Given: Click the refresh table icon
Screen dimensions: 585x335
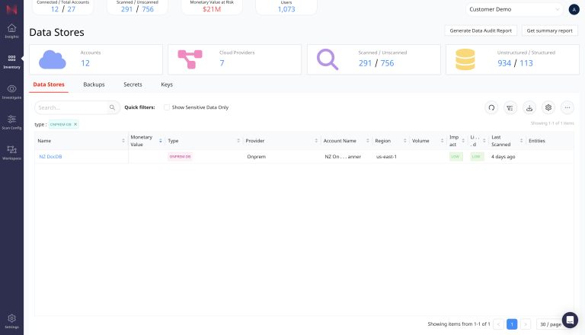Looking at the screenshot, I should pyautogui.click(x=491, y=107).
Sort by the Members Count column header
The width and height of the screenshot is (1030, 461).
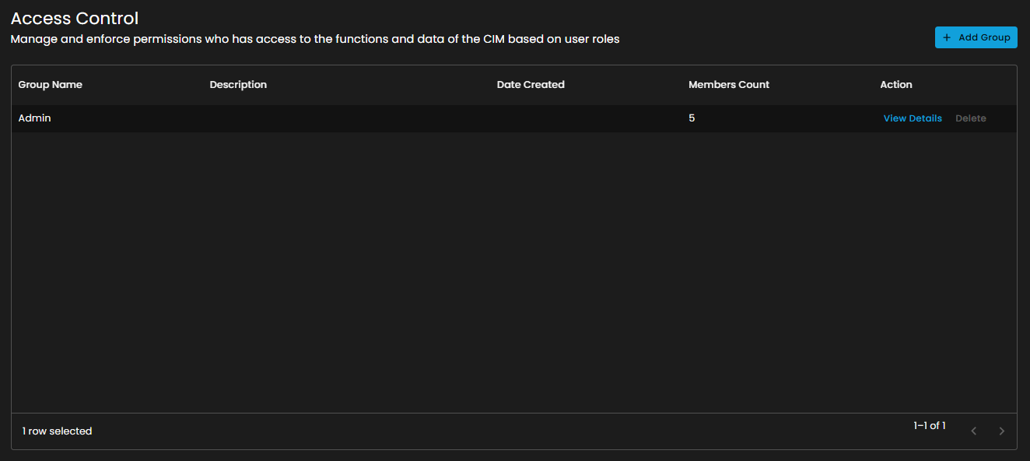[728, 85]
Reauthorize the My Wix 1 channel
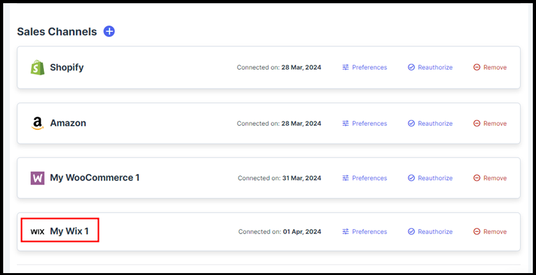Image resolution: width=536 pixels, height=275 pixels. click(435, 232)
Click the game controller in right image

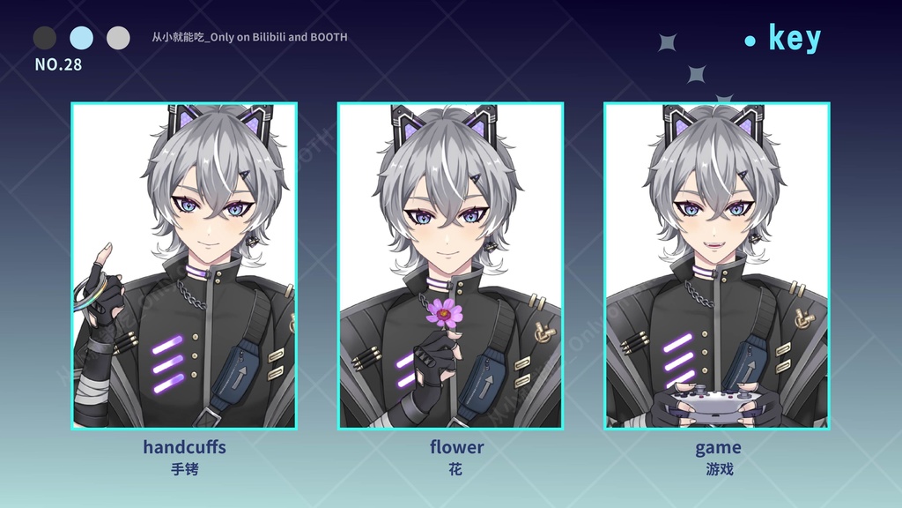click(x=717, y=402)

——————

> [Directions]
Every line of the records above should be reproduced exactly, with no pictures included.

> [Answer to the problem]
Given: Click the refresh table icon
Screen dimensions: 585x335
Looking at the screenshot, I should pyautogui.click(x=491, y=107).
Sort by the Members Count column header
The width and height of the screenshot is (1030, 461).
[728, 85]
Reauthorize the My Wix 1 channel
Image resolution: width=536 pixels, height=275 pixels. click(435, 232)
Click the game controller in right image

click(x=717, y=402)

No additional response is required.